If people wouldn’t dine at a restaurant with a “D” grade, why would they ride a charter bus with the same grade?

That was Sen. Chuck Schumer’s point Sunday when he called on the federal Department of Transportation to better enforce existing rules regarding the display of safety grades on bus windshields, and to develop a letter-grading system similar to the city’s system for restaurants.

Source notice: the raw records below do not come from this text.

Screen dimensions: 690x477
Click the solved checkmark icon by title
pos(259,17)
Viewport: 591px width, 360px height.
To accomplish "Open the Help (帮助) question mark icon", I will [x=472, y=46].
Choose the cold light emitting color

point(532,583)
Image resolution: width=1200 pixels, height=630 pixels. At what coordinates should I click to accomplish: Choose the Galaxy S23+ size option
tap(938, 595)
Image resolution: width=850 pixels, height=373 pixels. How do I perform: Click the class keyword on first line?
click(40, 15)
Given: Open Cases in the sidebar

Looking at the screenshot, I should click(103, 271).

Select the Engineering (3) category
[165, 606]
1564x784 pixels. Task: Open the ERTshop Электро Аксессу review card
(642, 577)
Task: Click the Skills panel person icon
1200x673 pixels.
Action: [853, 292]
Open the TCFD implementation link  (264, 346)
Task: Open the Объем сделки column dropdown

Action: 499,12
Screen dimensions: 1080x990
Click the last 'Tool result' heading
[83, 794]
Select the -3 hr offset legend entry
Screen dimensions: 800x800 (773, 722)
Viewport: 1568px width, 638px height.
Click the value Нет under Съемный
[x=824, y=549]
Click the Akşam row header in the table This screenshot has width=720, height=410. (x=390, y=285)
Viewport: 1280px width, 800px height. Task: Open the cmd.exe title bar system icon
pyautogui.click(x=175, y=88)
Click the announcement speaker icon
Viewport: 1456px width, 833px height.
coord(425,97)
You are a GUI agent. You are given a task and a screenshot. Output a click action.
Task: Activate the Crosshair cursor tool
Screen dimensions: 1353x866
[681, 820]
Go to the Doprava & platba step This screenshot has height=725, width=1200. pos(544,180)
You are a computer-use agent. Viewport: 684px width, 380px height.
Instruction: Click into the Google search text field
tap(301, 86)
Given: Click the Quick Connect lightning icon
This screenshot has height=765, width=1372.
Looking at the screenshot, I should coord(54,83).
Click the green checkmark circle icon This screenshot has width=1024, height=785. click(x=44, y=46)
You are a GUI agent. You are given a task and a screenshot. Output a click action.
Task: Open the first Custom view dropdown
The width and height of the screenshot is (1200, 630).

“On the heels of the terrible Dahlia crash … your gut reaction is to ask what more can be done to prevent these kinds of crashes and improve the culture of safety,” Schumer said. “But in this case, we have a law I passed in 2012 that can not only help solve this problem, but can better inform the public, too. That is why I am asking the federal Department of Transportation to hit the gas on a federal letter-grade system for private bus companies.”

Today’s bus safety ratings were implemented in 2012 when a law required bus operators to post safety records on the buses, at the terminals and at the point of sale, Schumer said. But so far, Schumer said, the DOT hasn’t properly enforced it.

“The way DOT has it is not good enough,” he said. “No one knows these grades, passengers get on the buses without knowing whether they’re safe or not.”

Proper enforcement, he said, could have prevented the deadly Queens crash that killed three people and injured 16 last month.

In that crash, a Dahlia Travel charter bus slammed into an MTA bus on Sept. 18, going double the speed limit. The driver, who was killed in the crash, had been fired from the MTA in 2015 after a highway collision and was later arrested for DUI and evading arrest. Dahlia Travel also had 11 unsafe violations, according to reports.

Currently, Schumer said, the grades are posted online “in such a small, hidden way,” but no one goes on to find them.

“Today I am demanding, I’m not really just asking . . . that the DOT require these safety grades to be placed in the windshield,” he said. “It will prove an incentive to the bus companies to straighten out.

“You don’t have the A-B-C grade, then there’s one grade for the passenger and for bus safety: F-A-I-L, fail,” he added. “The safety records are there, they’re compiled, but no one knows about them. We should no longer keep them hidden.”

A representative for the DOT did not respond to a request for comment.